The new nine-month schedule will not start until the new school year starts in late August.
Like Rulffes, Augspurger hopes that many school administrators whose jobs were cut will find their positions restored.
Because the jobs directly affect student achievement, Augspurger said, the rationale for the cuts was hard to understand, unless they were intended to pressure the union.
Ruben Murillo, president of the Clark County Education Association, also has accused the district of playing labor hardball.
He recently criticizing proposed legislation that sought to curb the bargaining rights of school employee unions.
Murillo has mocked district officials for adopting the conservative views of Gov. Jim Gibbons.
“When did you hire Jim Gibbons to do your bill drafting?” asked Murillo at a recent School Board meeting. “This is what he has been proposing at the legislative level.”
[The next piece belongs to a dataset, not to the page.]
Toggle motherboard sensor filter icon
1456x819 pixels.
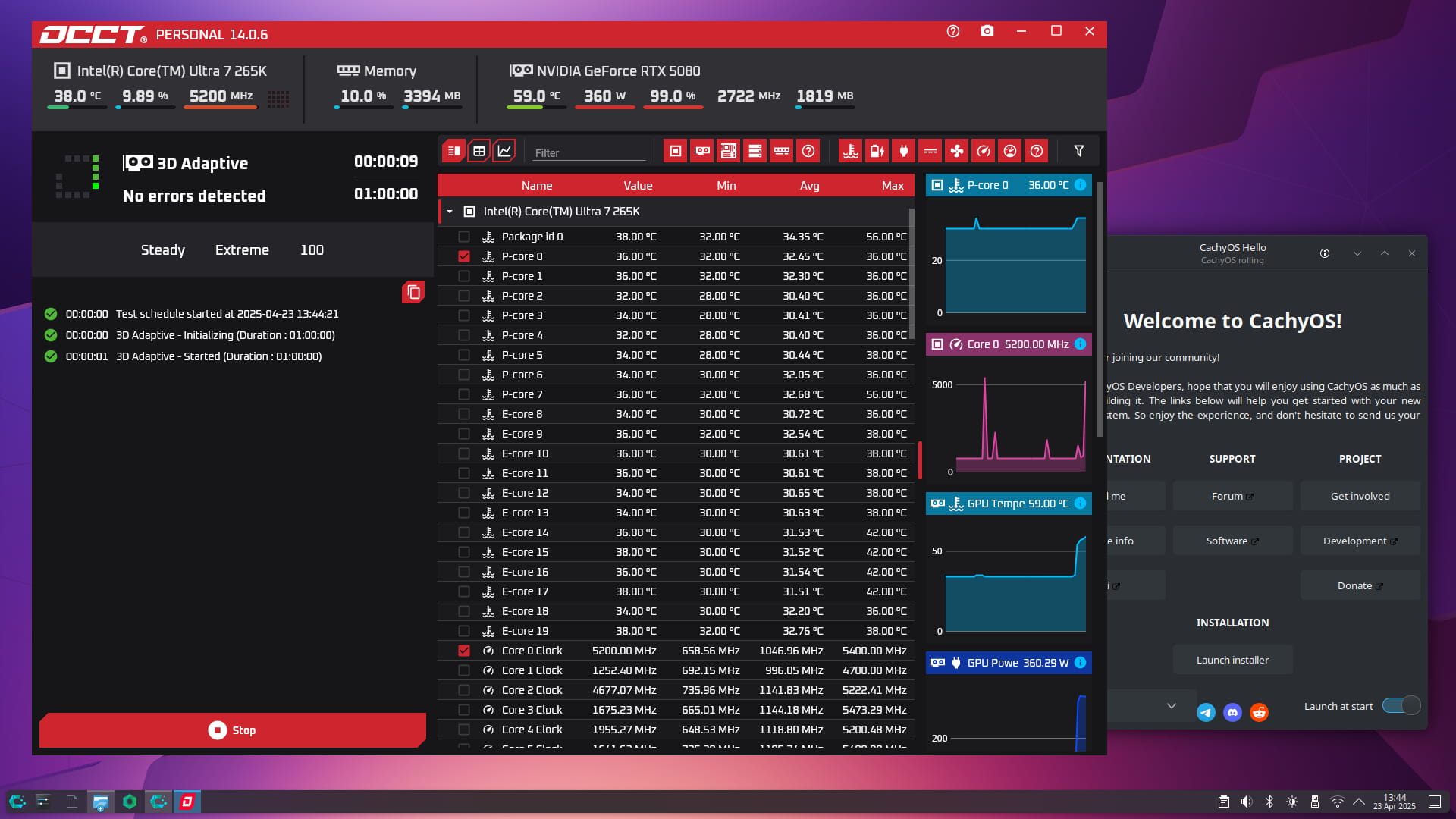(728, 151)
One bill draft submitted to the state by the district would have allowed school districts to change teacher contract terms, such as those regarding salaries and job reassignments, at schools in the fourth year or more of “needing improvement” under No Child Left Behind, the federal education accountability law.
Another district bill draft would have ended the “evergreen” labor provision during times of financial hardship.
The evergreen provision means that school districts will honor the terms of an expired contract until a new labor agreement is adopted.
Neither of the proposed bill drafts survived the Legislative Committee on Education.